Generally, state visits from high-ranking politicians during an election campaign are a well-founded taboo. It is often difficult to predict who will ultimately win the race, and since one has to cooperate politically with one candidate or the other, it is better for a foreign head of state to keep out of an election campaign. Alas, this hindered neither Andrzej Duda from making a visit to Washington at short notice, nor Donald Trump from welcoming his Polish colleague in the White House for free publicity. The Polish president met President Trump on June 24, four days before the first round of Presidential elections Poland. Duda’s campaign team hoped the visit would provide a boost to the ongoing campaign and stoked domestic expectations accordingly. Yet those who anticipated specific policy results would be disappointed. Donald Trump did not have much to offer beyond warm words. Rather than providing a promise to increase the number of U.S. troops in Poland, the U.S. President only announced that he "probably" wanted to move some number of American troops withdrawn from Germany to Poland. But even if the big breakthrough did not materialize, a positive effect of the visit for Duda's election campaign cannot be ruled out. Trump's image in Poland is much better than (for example) in Germany, and a good photo just before the election could feasibly add a few percentage points to poll results. This was especially the case for Polish expatriates in America, over 50 percent of whom voted for the incumbent Duda in the first round. In the end, the visit to Washington was another piece in the mosaic that brought the Polish president to a narrow re-election victory.

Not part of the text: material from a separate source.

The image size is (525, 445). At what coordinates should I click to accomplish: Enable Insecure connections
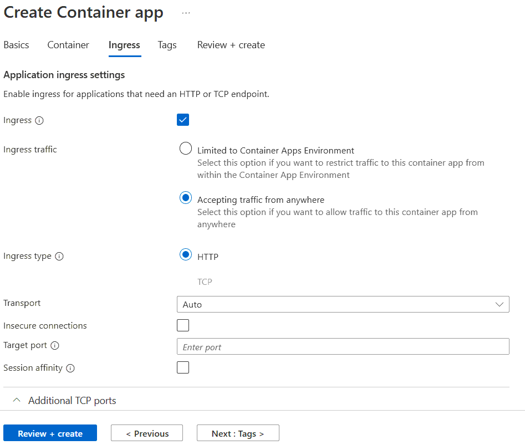pos(183,325)
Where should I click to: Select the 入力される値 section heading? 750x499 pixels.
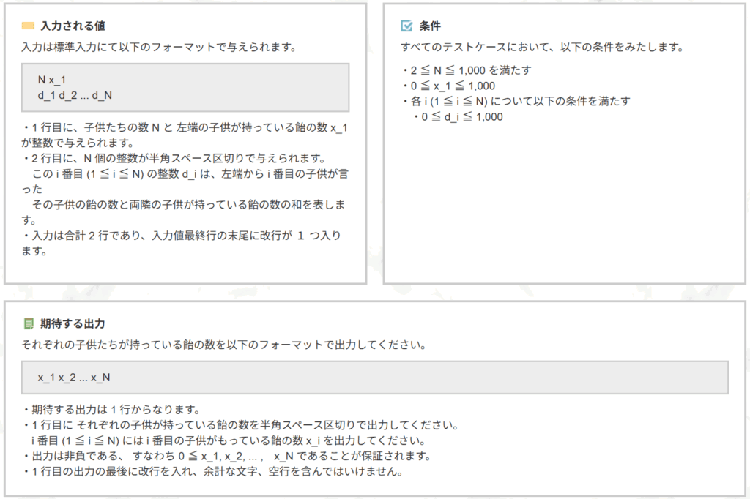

With Duda’s electoral victory, a continuation of close Polish American relations seems to have no obstacle in its way. The Polish government is dependent on the United States as a partner in every respect – on the one hand because of well-considered strategic calculations, but also because of its largely self-inflicted isolation within the EU It may be possible that Poland will succeed in capitalizing on its envisaged role as mediator between the U.S.A. and Europe. However, all such considerations are subject to the condition that Trump is re-elected in the upcoming American presidential elections in November of this year. There is no doubt that another Trump victory would be good news for Warsaw. The situation will likely be different if the Democrat Joe Biden were to succeed: Biden is probably far more critical than Donald Trump of the ongoing restructuring of the Polish judicial system, and a Biden administration would soon endeavor to tie in with old partnerships, especially improving the currently tense relations between the U.S.A. and states such as Germany and France. In such a scenario, Poland would appear to be more dispensable as a strategic partner of the U.S. in Europe. By November at the latest, this should reveal whether Poland's risky foreign policy calculations have worked out, or whether they have ultimately been miscalculated.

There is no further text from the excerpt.